Work to complete
Your reply must be one number: the count of lines in the data below that contain "Task".

+ + + +

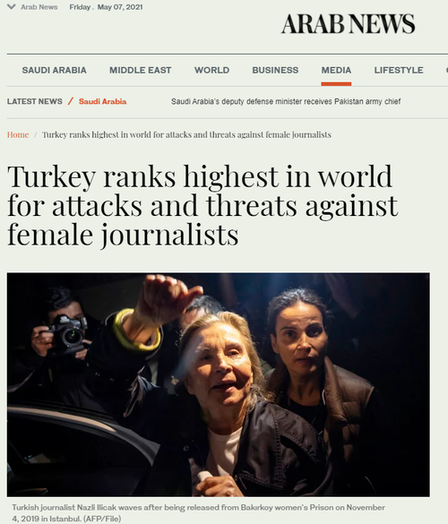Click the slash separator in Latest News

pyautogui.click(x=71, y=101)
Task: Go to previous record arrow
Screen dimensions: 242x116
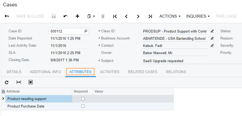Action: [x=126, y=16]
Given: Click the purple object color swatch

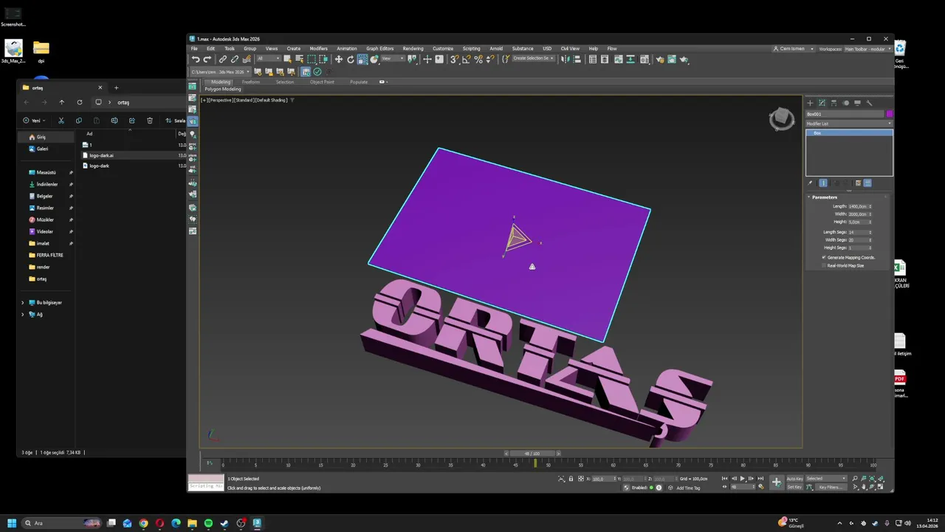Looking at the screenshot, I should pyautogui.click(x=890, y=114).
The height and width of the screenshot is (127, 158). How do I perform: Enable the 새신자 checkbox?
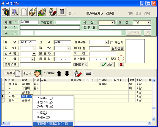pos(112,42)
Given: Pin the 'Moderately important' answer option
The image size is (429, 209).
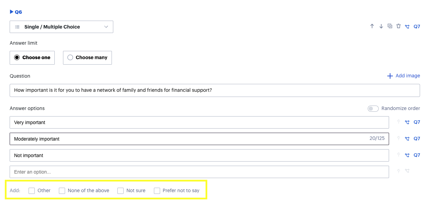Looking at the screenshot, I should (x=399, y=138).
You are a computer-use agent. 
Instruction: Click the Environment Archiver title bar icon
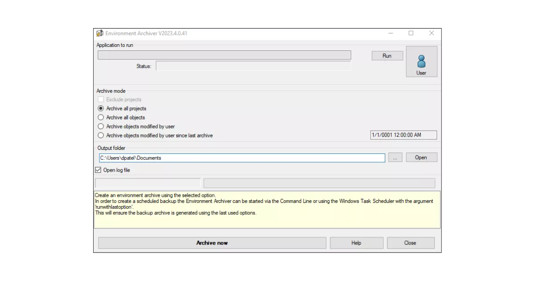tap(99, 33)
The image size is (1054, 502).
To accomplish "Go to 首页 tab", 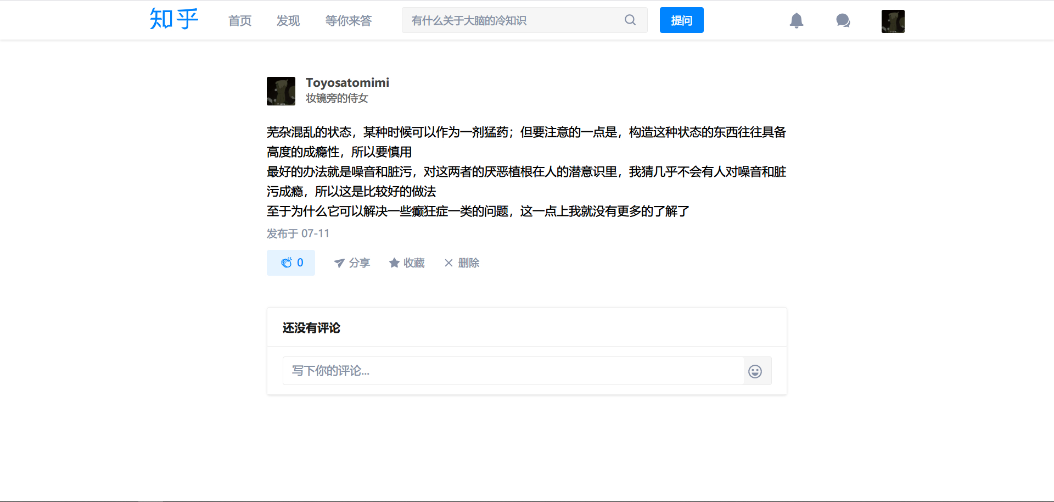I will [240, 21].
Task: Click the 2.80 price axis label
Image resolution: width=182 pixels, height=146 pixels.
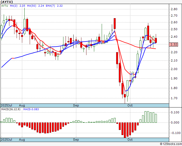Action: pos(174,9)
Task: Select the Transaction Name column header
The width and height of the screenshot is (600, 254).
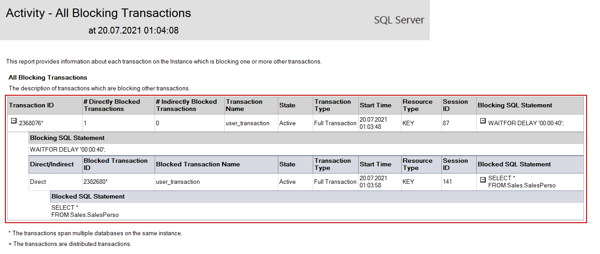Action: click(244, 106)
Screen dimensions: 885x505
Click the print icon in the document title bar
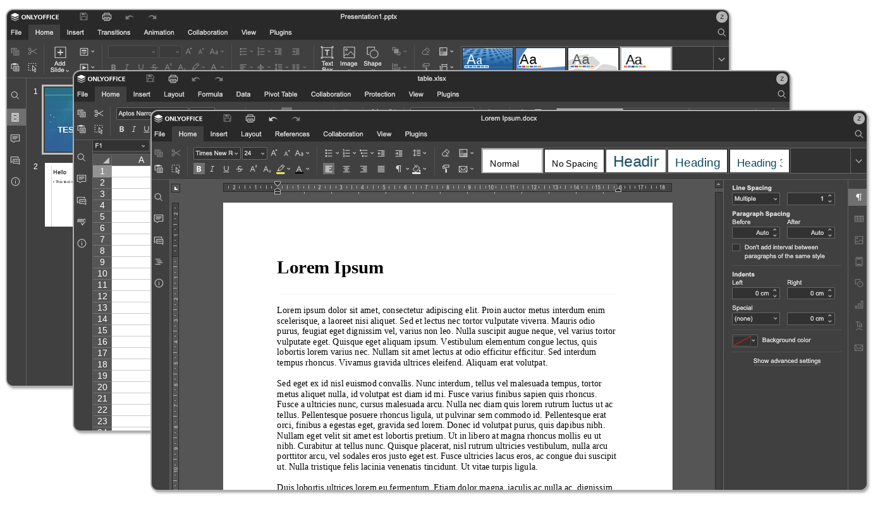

+ + + +

Problem solution
3